I'm about midway through the Salon article on Donnie Darko, and all I can think is that the thing is all about Hypertime!
Bwah! I enjoyed the film, but after reading what the writer/director says it was about as opposed to what was actually evident on screen, I think he should be checking to make sure his meds aren't placebos. Worst failure to communicate the creator's ideas that I've ever seen.
Worst failure to communicate the creator's ideas that I've ever seen.
The new version communicates most of it pretty well.
Most of it.
the thing (and I haven't yet read the Salon piece) is that the half-assed scifi he was trying to make wouldn't have been an eighth as good as the lynch/hughes hybrid DD ended up as.
I thought HB was great in the Dandridge bio-pic. Really.
But she's not Storm and she's not Catwoman.
So, on Strega's recommendation, I got
Them!
from the library. I expected it to be really bad and cheesy, but I was surprised to discover it was...
good.
I mean, once you get past the fact that the movie is about GIANT ANTS and they're after OUR SUGAR and NUCLEAR WEAPONS ARE BAD AND SCARY, it's a very well done disaster pic. It's basically the prototype for every movie of its ilk since, if I'm not mistaken.

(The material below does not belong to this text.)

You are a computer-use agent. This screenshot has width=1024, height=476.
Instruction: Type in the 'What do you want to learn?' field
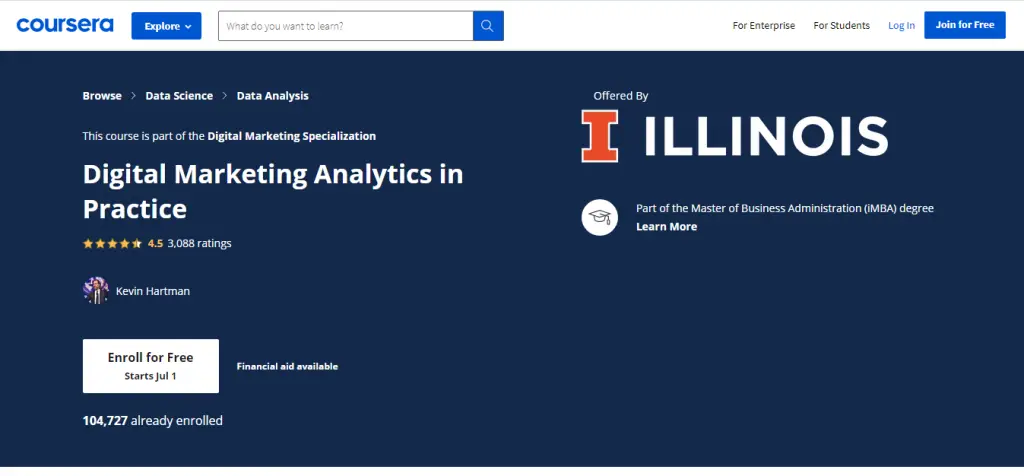pos(345,26)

The great thing about it is that it's not just an incoherent mess of monsters killing people. It takes a very rational, scientific approach (whether or not you agree with the good doctor every time he says, "Well, that's the logical conclusion"): people are dying and disappearing, and the clues just don't add up. Sure, we can blow 'em up and shoot 'em with flamethrowers, but the real meat of the picture isn't the fighting; it's the finding. It's trying to understand what their existence means, the disaster it spells, and trying to guess their next move. Seriously, I'm sure I've seen a rip-off of this movie in the last five years, except not done as well.

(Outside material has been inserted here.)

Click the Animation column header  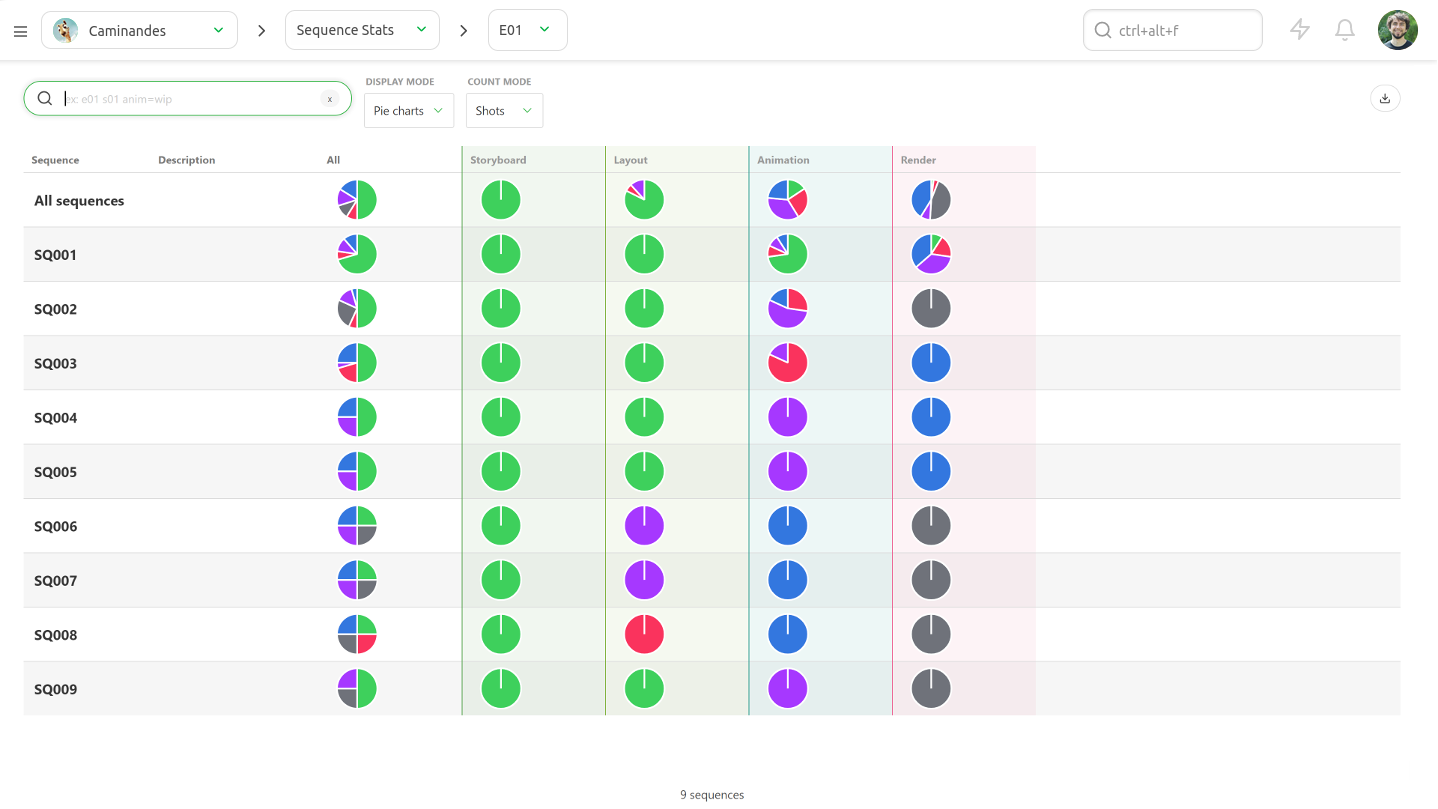(x=783, y=160)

I saw it because it was supposed to be an inspiration for
Alien,
but it's not very similar, in my opinion. From what I can tell,
Alien
asks, "What if we took the giant ant and put it in a spaceship, so neither the humans
nor
the ant could leave?" It does, also, have the same sensibilities about its antagonist, characterizing it as a killing machine capable of wiping out the human race.
In conclusion, James Whitmore looks and sounds freakily like Spencer Tracy.
I personally think the
Series of Unfortunate Events
trailer looks pretty darned cool. And I really don't like those books, at all.
How did I not know before tonight that Robyn Hitchcock has a part in the new version of The Manchurian Candidate?